Cryovolcanism is characterized by the ejection of icy materials instead of molten lava typical of traditional volcanism. Since the term was first introduced in 1987, cryovolcanism has been observed on various celestial bodies including Ceres, Europa, Ganymede, Enceladus, and Titan. Potential mechanisms behind this phenomenon include external processes like impact cratering, tidal heating due to gravitational interactions, or internal heat generated by radioactive decay.

What makes Pluto’s case particularly fascinating is its distance from the Sun, raising questions about the sources of its internal heat. Scientists are divided on whether tidal heating from interactions with its largest moon, Charon, or radiogenic heating is responsible for maintaining Pluto’s geological activity. A study published in *Icarus* in 2022 proposed that tidal heating from Charon might allow Pluto to retain heat long after Charon itself had cooled.

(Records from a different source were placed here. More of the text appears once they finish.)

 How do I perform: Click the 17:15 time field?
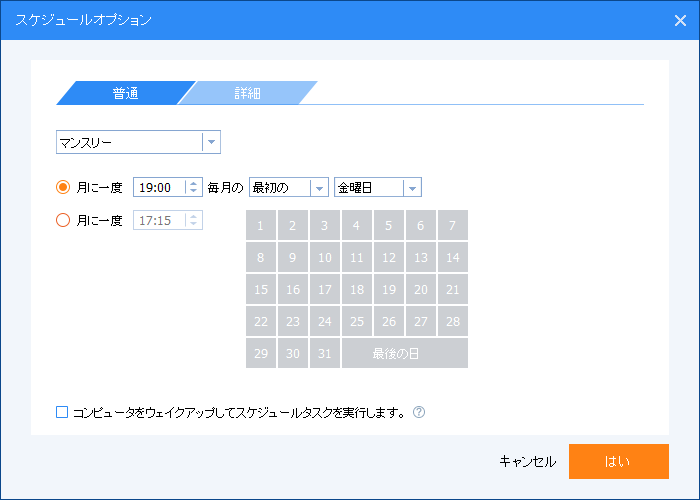(x=159, y=220)
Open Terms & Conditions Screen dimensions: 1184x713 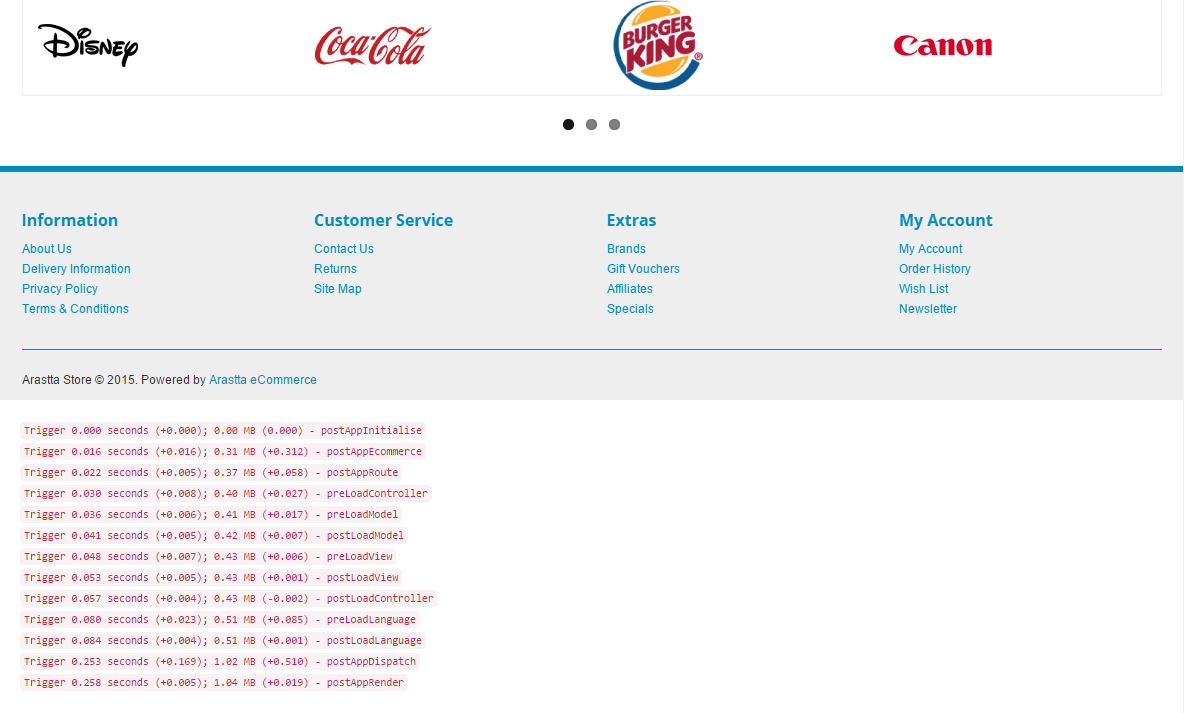pos(76,309)
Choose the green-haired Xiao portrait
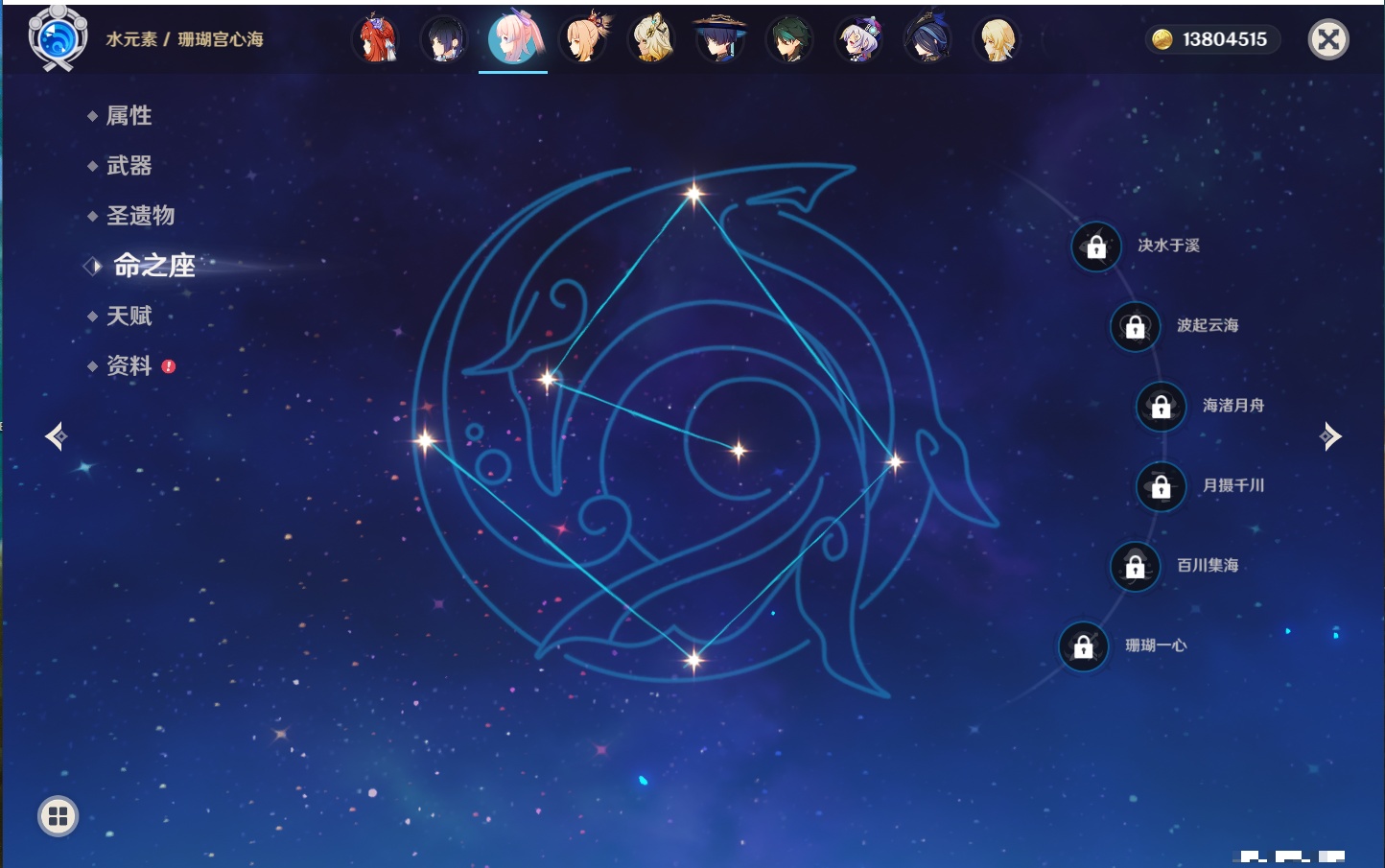Screen dimensions: 1385x868 coord(789,39)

Since the New Horizons mission, which took nearly nine years to reach Pluto, proposals for future missions have emerged. One concept includes an orbiter-lander combination powered by a fusion reactor, with the potential to reach Pluto in just four years. As research continues, scientists remain focused on the data returned by New Horizons, eager to unlock further secrets of Pluto’s geological processes.

As researchers dive deeper into the mysteries of Pluto’s cryovolcanic activity, the scientific community anticipates new revelations in the coming years. Understanding these processes not only sheds light on Pluto but also enriches our knowledge of cryovolcanism across the solar system. The quest for knowledge about our celestial neighbors continues, reminding humanity of the endless wonders that await exploration.